Determination of methyl violet by fluorescence quenching method base on the interaction of bovine serum albumin with methyl violet

目的建立基于牛血清白蛋白（BSA）荧光猝灭测定甲紫（MV）含量的荧光分析法。方法选择激发波长为279 nm,发射波长为340 nm,MV与BSA相互作用使其内源性荧光产生猝灭,荧光强度的下降值△I与MV浓度呈线性相关,标准曲线法测定甲紫溶液中MV的含量。结果△I与MV的浓度在2～10μg/mL内呈线性关系,△I=11.709C＋0.95（r=0.999 2）,加样回收率为97.3%～100.1%,RSD为0.24%～1.7%。3批次医用甲紫溶液中MV的平均含量分别为1.016%、1.011%、1.029%,与标示量一致。结论该法操作简便,灵敏度高,结果准确,可用于低含量甲紫样品的测定。
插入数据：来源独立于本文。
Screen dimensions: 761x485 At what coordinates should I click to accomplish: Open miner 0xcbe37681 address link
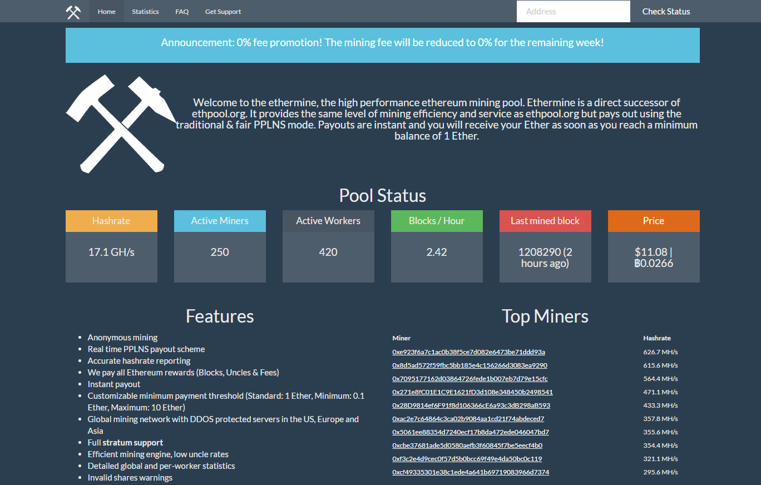click(467, 446)
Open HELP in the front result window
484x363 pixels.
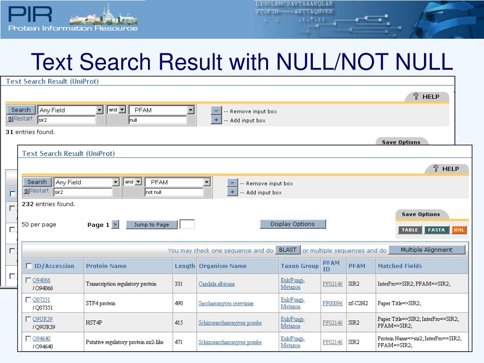(446, 169)
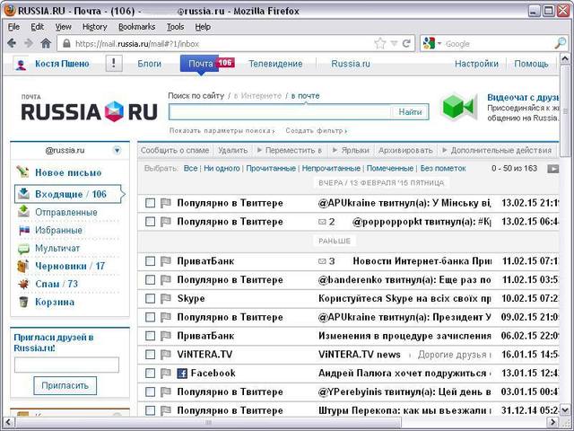Open the Спам / 73 folder

tap(56, 284)
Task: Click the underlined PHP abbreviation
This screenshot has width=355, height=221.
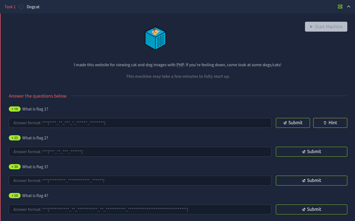Action: coord(180,65)
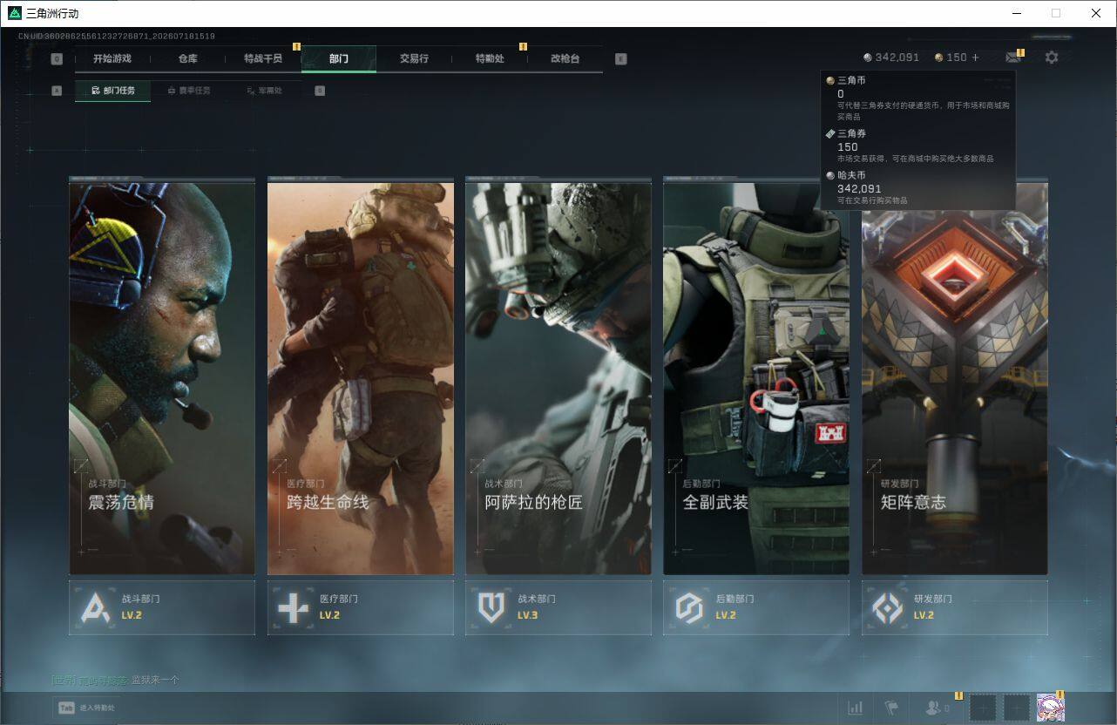Click the 战斗部门 LV.2 badge
The image size is (1117, 725).
point(162,607)
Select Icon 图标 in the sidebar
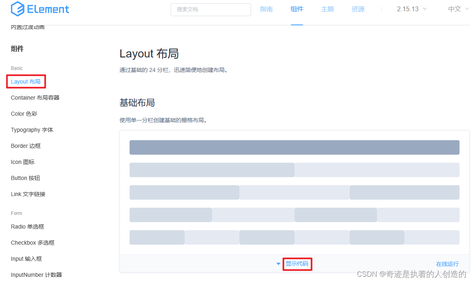This screenshot has height=282, width=472. (22, 162)
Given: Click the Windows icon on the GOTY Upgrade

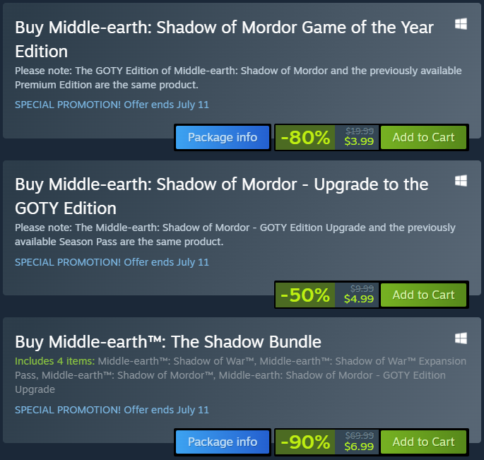Looking at the screenshot, I should (x=461, y=182).
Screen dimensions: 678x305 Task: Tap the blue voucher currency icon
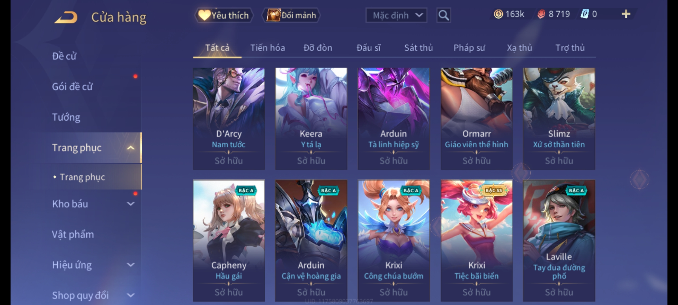coord(584,14)
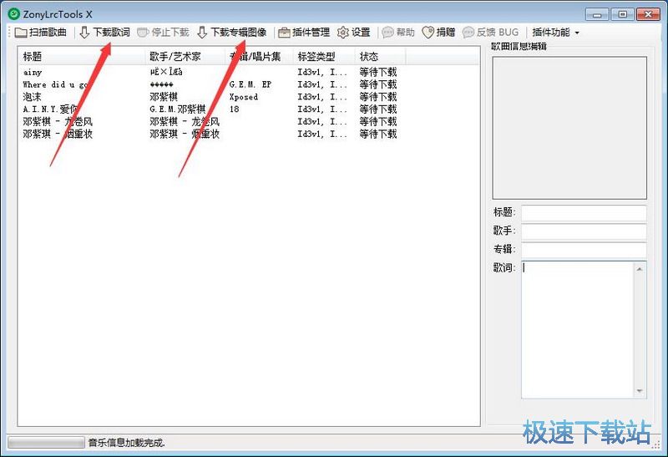Click the lyrics box scrollbar down arrow
The height and width of the screenshot is (457, 668).
pos(640,391)
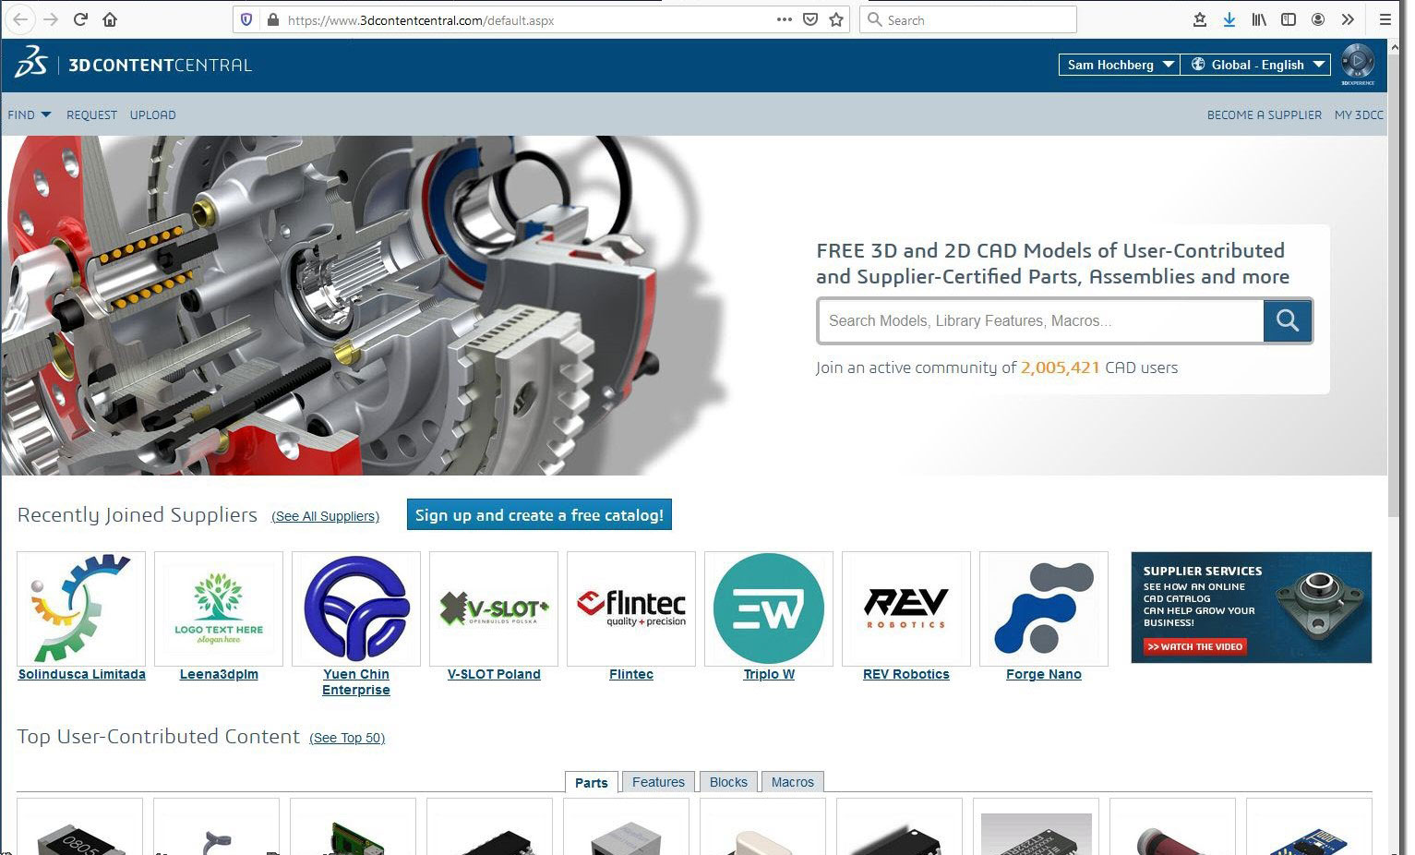Expand the FIND menu

pos(29,114)
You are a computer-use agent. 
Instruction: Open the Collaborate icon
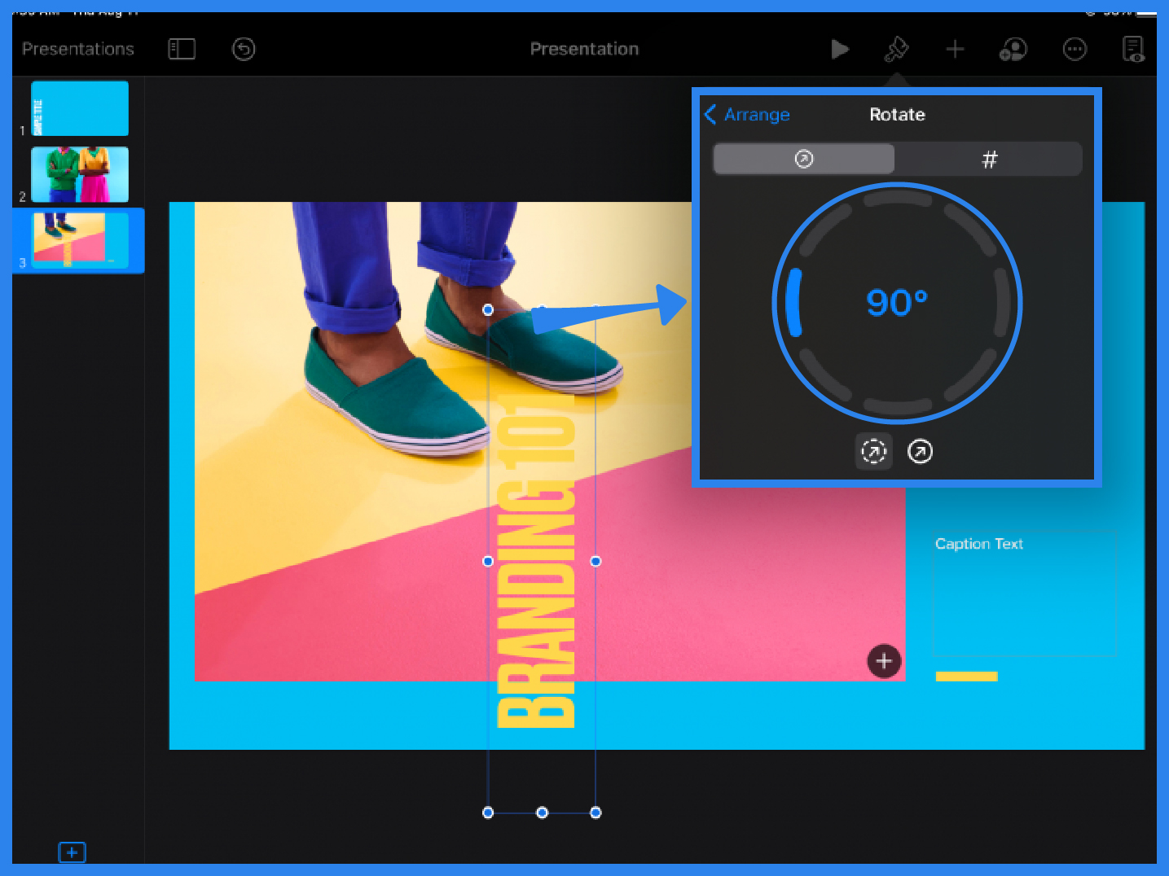coord(1013,50)
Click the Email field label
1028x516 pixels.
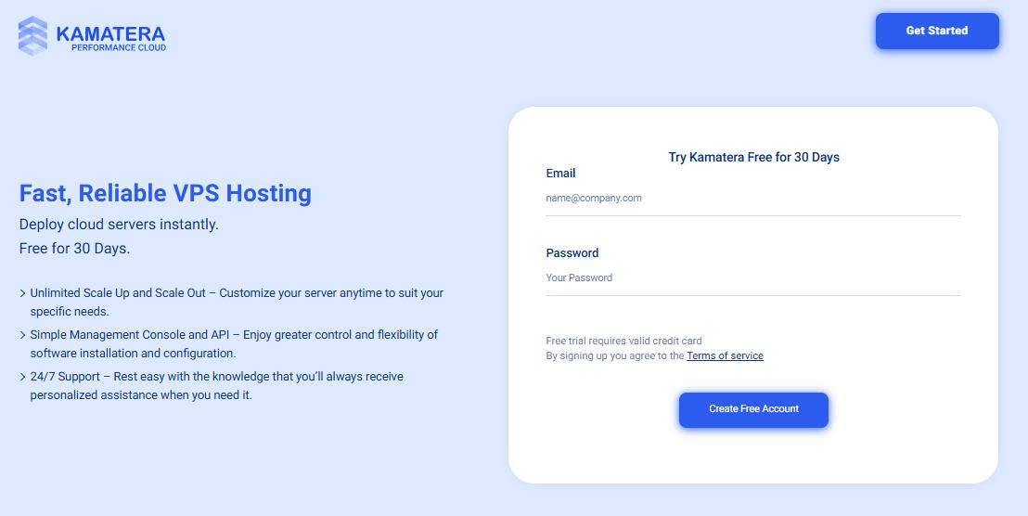(560, 174)
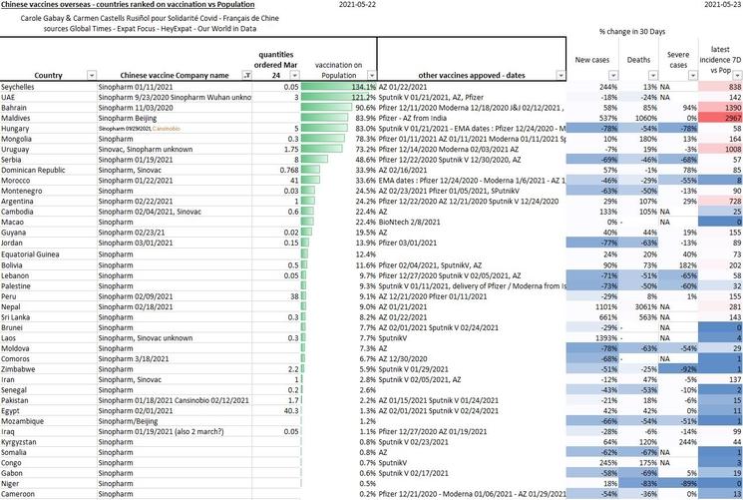
Task: Open the other vaccines approved filter dropdown
Action: [558, 75]
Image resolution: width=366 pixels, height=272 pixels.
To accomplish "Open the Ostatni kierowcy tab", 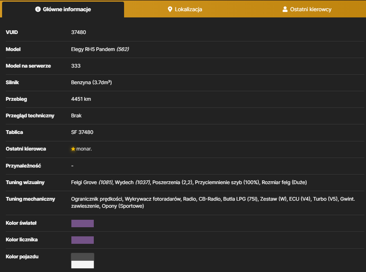I will click(307, 10).
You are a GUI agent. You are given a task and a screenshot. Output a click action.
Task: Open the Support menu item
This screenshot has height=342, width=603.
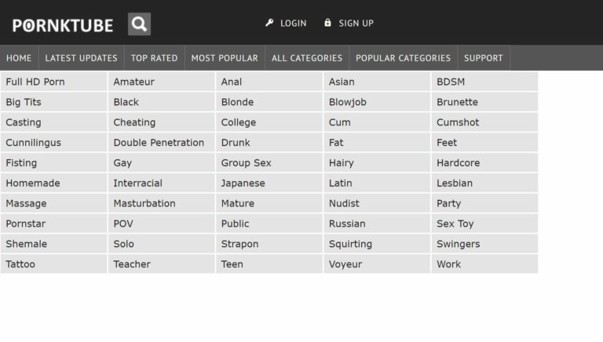(x=483, y=58)
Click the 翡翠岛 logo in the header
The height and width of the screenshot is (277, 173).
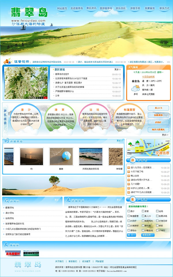pos(29,13)
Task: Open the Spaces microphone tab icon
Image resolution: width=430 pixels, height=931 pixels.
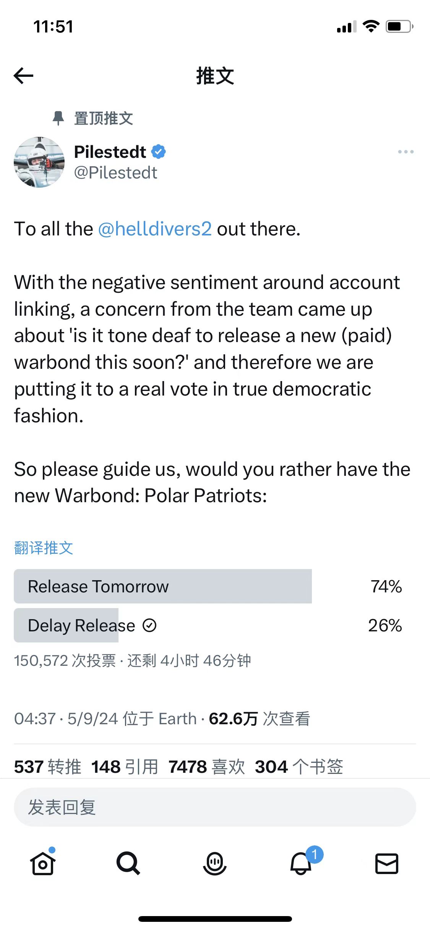Action: click(215, 863)
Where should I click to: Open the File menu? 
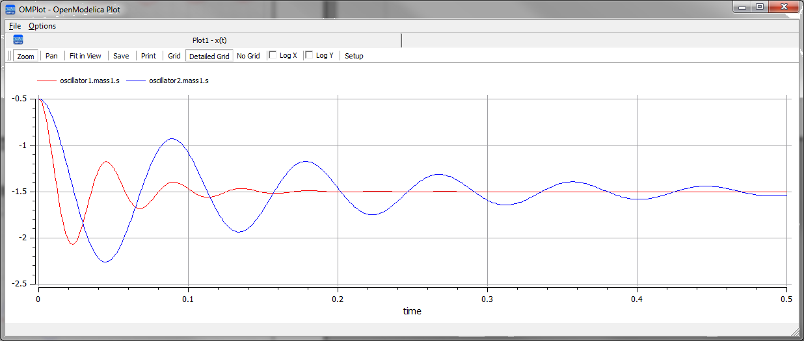(15, 26)
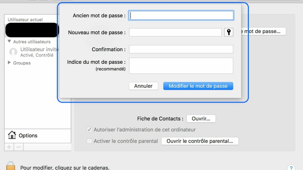
Task: Click the 'Nouveau mot de passe' field
Action: tap(175, 32)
Objective To establish a quantitative analysis of Methyl violet（ MV） by fluorescence spectroscopy.Methods At an excitation wavelength of 279 nm and an emission wavelength of 340 nm,the entogenous fluorescence of bovine serum albumin（ BSA） was quenched as the interaction of bovine serum albumin with methyl violet.The decrease of fluorescence △I and the MV concentration showed a linear correlation. The content of MV in Methylrosanilinium Chloride Solution was determined by calibration curve method. Results The △I showed a good liner relation with the concentration of the MV in 2 ～ 10 μg / mL,△I = 11. 709 C ＋ 0. 95（ r = 0. 999 2）. The recovery was 97. 0% ～ 100. 4%,and RSD was 0. 24% ～ 1. 7%. Three batches of medical Methylrosanilinium Chloride Solution were determined,and the average concentrations were 1. 016%,1. 011%,1. 029%,respectively,which were consistent with the labeled amounts. Conclusion The proposed method is simple,accurate and sensitive,and it can be applied to determine the trace amount of the Methyl violet.